You might say that there's a risk that sys admins won't have it ready on time -- the risk is that their time to deliver is variable -- could be a week, could be three weeks. It appears random. Even though you might want to describe it as random, it's a controllable, knowable event. In this case, it's someone stealing the sysadmin resources out from under you.

Most bad management leads to rework. You can't control everything, but the things you can't control aren't random. They’re just irritating – and they're just rework. You don't use random-event risk management. You say "What if we’re wrong? It will cost us $50K to get out of that mess." That's your contingency budget: a specific rework plan. $50K for specific actions to solve a specific potential problem. Not 10% of the project, but a plan to remedy the problem.

Knowledge and Ignorance

Some of what passes for "risks" are "Things we don’t Know" mixed with "Things we didn’t even know to ask". Throw in the attitude of "New information looks like scope creep", and learning becomes a problem. These aren't a roll of the dice. They're things we didn’t know, but figured we'd learn as we went along.

For example, "How many users?" That's a business analysis question; they'll get to it. We assumed it was a dozen. If it’s 100, we have a change control issue. This isn't a risk -- we assumed something going in, we knew we'd learn something during the project.

You might say that there’s a "risk" that we guessed wrong in our initial assumptions. It isn't, however. It's learning. Either we left room in the project to learn, or it devolves to basic bad management. The answer wasn't known in advance, but it wasn't random, either. It just wasn't known. Guessing ("assuming") isn't random – it's just that we could guess wrong.

This is simply a budget change. If the number of users is 100 instead of 12, then we have to refigure the budget with the new information. Unless you're saddled with "All Scope Change is Bad" mind-set, that's just a change.
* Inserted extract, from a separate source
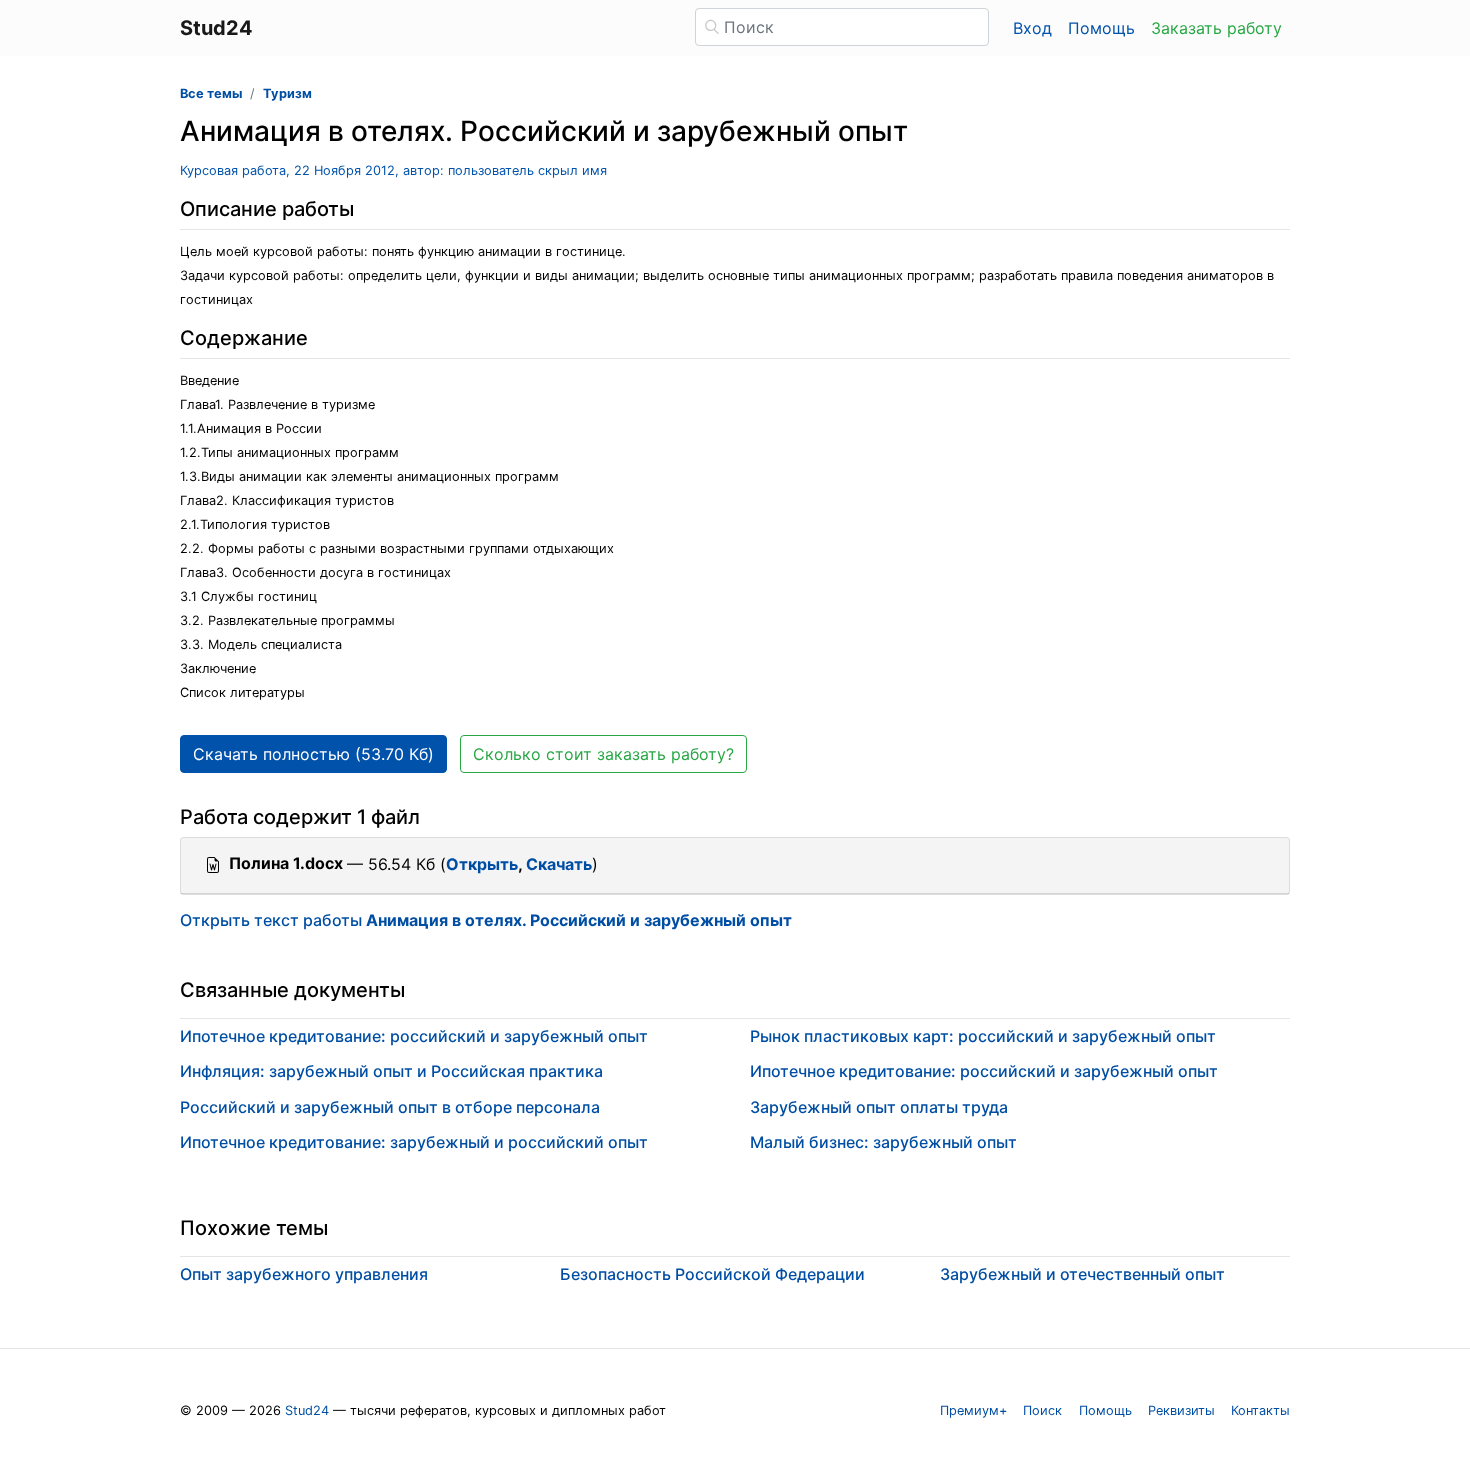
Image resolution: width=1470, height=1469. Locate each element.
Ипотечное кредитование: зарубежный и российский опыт (414, 1142)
Change based on stuff that was learned. This isn't rework; this is learning. You say "What if this assumption is wrong? It will cost us $50K to get out of that mess." A specific rework plan.

Specific Contingency Plans

Bottom-line: It’s all about contingency planning. For each thing we don't know, we make up a number (an "assumption") and a x $ multiplier to turn that number into a project cost. When we finally get the real number, we apply the x $ multiplier and get the new project cost. This is how change management happens -- each new thing we learn revises the budget. Each mistake we make has to be corrected.

A mistake -- when things that go wrong -- leads to rework. This rework is a specific budget number we have to add. For things we didn't know to ask in the first place, that’s plain old scope change based on stuff we learned. It's also a budget number we add.

Management risks aren’t random. They’re not like casino gambling or insurance.

Risk-Based Testing

Risk-based Testing builds priorities around two things: the importance of the feature and the impact of failure. No odds involved in this: importance is fixed, failure is certain, the cost of failure is predictable. We simply rank our tests using importance and cost of failure to determine what gets tested first.

Since importance also drives Agile development, this is essentially a kind of Agile testing.

Build stuff in order of importance -- test it in the same order. I don't think Risk-Based Testing is very "interesting"; I think it's just the Agile practice renamed.

What about "Impact of Failure?" That is usually parallel with importance. If it the impact of failure is low, then you don't really need software to automate it, do you? If the risk of failure is low, you have work-arounds, fall-backs; you have contingency plans that aren't complex or expensive.